* [Assignment]
From the entries below, copy every line that holds the word "computer".

=== Begin Enclosure ===

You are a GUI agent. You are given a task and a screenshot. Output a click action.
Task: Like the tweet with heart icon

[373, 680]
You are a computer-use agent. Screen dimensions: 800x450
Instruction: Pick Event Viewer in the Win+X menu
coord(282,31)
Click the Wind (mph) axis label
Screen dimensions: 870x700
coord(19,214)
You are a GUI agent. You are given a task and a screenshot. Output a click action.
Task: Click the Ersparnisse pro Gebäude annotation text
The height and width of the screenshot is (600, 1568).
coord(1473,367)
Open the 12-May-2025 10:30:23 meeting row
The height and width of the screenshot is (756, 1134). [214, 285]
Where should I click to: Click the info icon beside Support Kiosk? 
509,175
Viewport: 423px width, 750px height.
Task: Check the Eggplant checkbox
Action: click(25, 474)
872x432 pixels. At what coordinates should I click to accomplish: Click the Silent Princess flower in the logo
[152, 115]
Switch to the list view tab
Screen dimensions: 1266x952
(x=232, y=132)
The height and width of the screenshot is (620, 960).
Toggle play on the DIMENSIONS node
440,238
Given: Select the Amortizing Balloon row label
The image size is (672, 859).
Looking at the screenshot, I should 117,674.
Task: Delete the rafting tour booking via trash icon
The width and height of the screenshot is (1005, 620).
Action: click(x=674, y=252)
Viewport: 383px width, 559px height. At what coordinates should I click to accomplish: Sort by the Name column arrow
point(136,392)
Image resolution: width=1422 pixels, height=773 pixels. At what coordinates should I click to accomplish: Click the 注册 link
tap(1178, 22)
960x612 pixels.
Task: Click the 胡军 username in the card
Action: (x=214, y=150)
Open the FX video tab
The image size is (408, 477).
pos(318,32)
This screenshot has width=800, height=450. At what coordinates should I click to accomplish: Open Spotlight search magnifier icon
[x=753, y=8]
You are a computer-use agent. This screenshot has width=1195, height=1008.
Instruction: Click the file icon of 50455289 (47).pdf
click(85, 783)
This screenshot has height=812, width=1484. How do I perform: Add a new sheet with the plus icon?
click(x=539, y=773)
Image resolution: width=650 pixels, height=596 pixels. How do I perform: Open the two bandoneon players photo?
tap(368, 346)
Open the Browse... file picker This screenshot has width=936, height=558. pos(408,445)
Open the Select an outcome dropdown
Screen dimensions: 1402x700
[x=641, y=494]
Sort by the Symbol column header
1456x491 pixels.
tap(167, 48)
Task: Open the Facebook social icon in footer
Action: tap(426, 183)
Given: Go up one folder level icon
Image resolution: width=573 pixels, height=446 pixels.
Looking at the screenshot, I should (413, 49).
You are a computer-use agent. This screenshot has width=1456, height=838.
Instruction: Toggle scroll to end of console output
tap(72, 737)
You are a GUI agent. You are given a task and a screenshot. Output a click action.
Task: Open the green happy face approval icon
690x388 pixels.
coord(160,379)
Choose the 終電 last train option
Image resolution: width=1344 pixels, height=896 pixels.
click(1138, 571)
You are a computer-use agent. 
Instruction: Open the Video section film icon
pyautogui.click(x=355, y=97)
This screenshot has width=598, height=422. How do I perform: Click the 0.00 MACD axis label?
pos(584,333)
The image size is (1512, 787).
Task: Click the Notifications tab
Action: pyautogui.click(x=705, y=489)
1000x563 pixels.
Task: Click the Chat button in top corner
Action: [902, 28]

=== End Enclosure ===

* [Exercise answer]
You are a computer-use agent. Screen dimensions: 800x450
You are a computer-use agent. This screenshot has width=1195, height=1008.
You are a computer-use agent. This screenshot has width=1456, height=838.
You are a computer-use agent. 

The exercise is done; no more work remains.